Prior to the ubiquitous use of the uni-tank process, green beer was racked into some sort of vessel for aging. Lager brewers typically would rack beer from the primary into a lagering vessel for flavor maturation, clarification, and carbonation. One of the most reliable methods to accomplish these various goals was to blend green beer from primary with a bit of actively fermenting beer, so-called kräusen named after the high kräusen stage of fermentation, and allowing this mixture to age in a closed vessel for a period of weeks to months. Kräusening is still used today to produce traditionally brewed lagers by brewers small and large.

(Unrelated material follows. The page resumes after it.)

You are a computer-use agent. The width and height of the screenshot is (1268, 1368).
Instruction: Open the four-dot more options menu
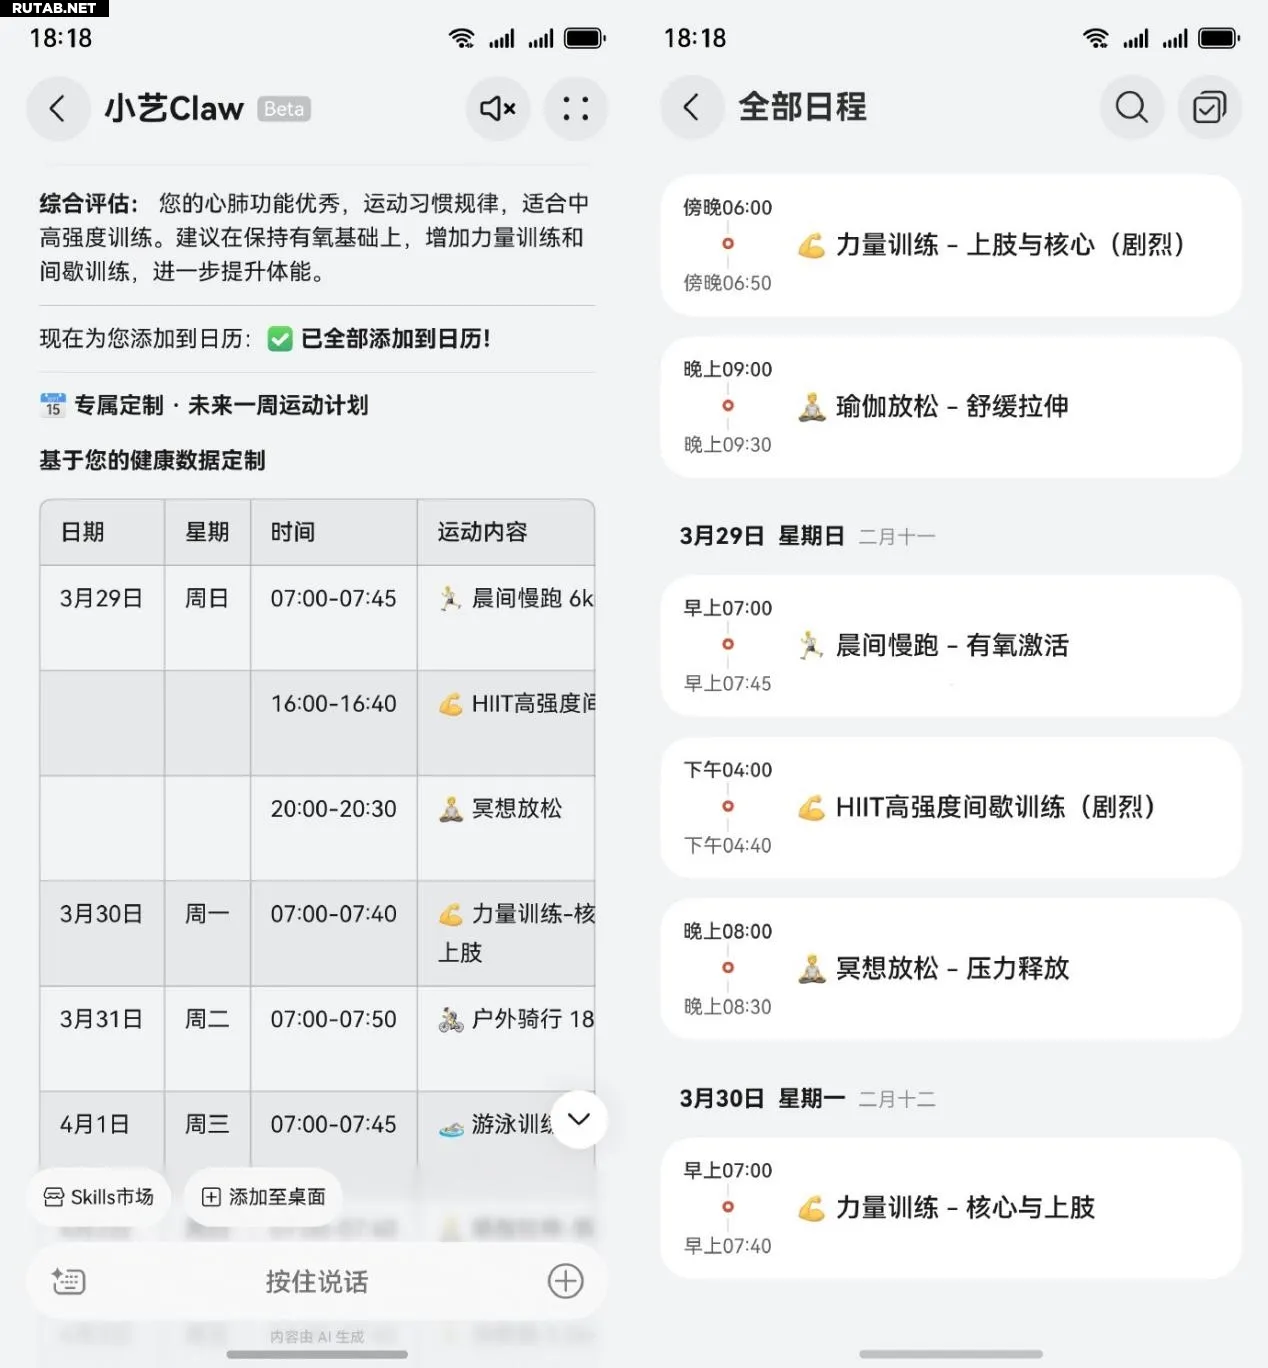(575, 108)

Traditional ale brewers did not kräusen their cask-conditioned ales, but the process is similar in many respects. Green ale, priming sugar, finings, and oftentimes hops, go into casks where the mixture rests and matures. During a 1–2 week rest, the cask comes into condition as the priming sugar is consumed by yeast, yeast and haze material settle to the bottom of the cask with the aid of finings, and hop aromas from the dry hop addition infuse into the maturing ale.
At the end of both of these aging periods, the result was beer in a ready-to-drink state. Although these traditional methods are still used, a substantial volume of beer these days is fermented and aged in a single vessel, and the processes used for ale and lager brewing are often indistinguishable aside from the yeast strains employed for fermentation and the times and temperatures used for the process. This means that beer can be fermented, carbonated, and aged in a single vessel, then transferred to a keg or bottle for easy storage and transport to the point of use. Not all brewers carbonate their beers in the fermenter, and a common variation on the uni-tank process is to move beer from the fermenter into a second vessel where the beer can quickly be carbonated before packing.

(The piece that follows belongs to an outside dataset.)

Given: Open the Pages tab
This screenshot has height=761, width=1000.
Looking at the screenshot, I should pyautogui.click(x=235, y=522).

The point is that a quick carbonation process in a keg followed by immediate consumption is not necessarily synonymous with drinking green beer. If 3-day-old ale was racked into a keg before final gravity were achieved and before the beer had a proper diacetyl rest, immediately chilled, forced carbonated, and put on draft, then a pint of green beer would indeed be served; the missing portion of this abbreviated brewing process is beer maturation.
The old-school homebrewing norm is to ferment, age, and bottle with priming sugars for bottle conditioning. This method is greatly aided when flocculent yeast with good settling properties are used, and the maturation period can be conducted in the bottle provided sufficient aging times, healthy yeast, and moderate temperatures. Bottle conditioning is really just a variant of kräusening and cask conditioning. And of course, if your bottle is a bit larger in size, made of stainless steel, and referred to as a keg, this same process is named keg-conditioning.

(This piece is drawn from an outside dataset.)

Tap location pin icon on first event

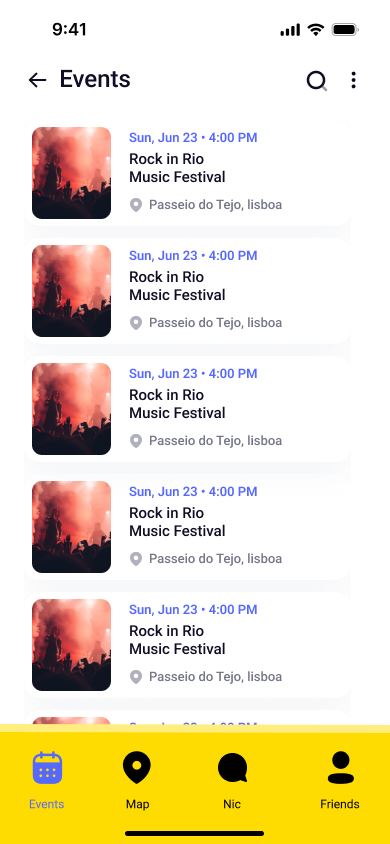pyautogui.click(x=136, y=205)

If the keg in question, the one you just filled and are contemplating the merits of aging for a week or two versus tapping today, contains beer that was fermented to dryness, given a proper diacetyl rest, cooled to near 32 °F/0 °C and held for several days to improve beer clarity (or not if you are not after clear beer), and carbonated to the desired level, it can be consumed whenever. But if the keg in question was filled with green beer as soon as primary fermentation finished and is being held at moderate temperatures to allow for in-package maturation, then it should be treated like your bottle-conditioned beers.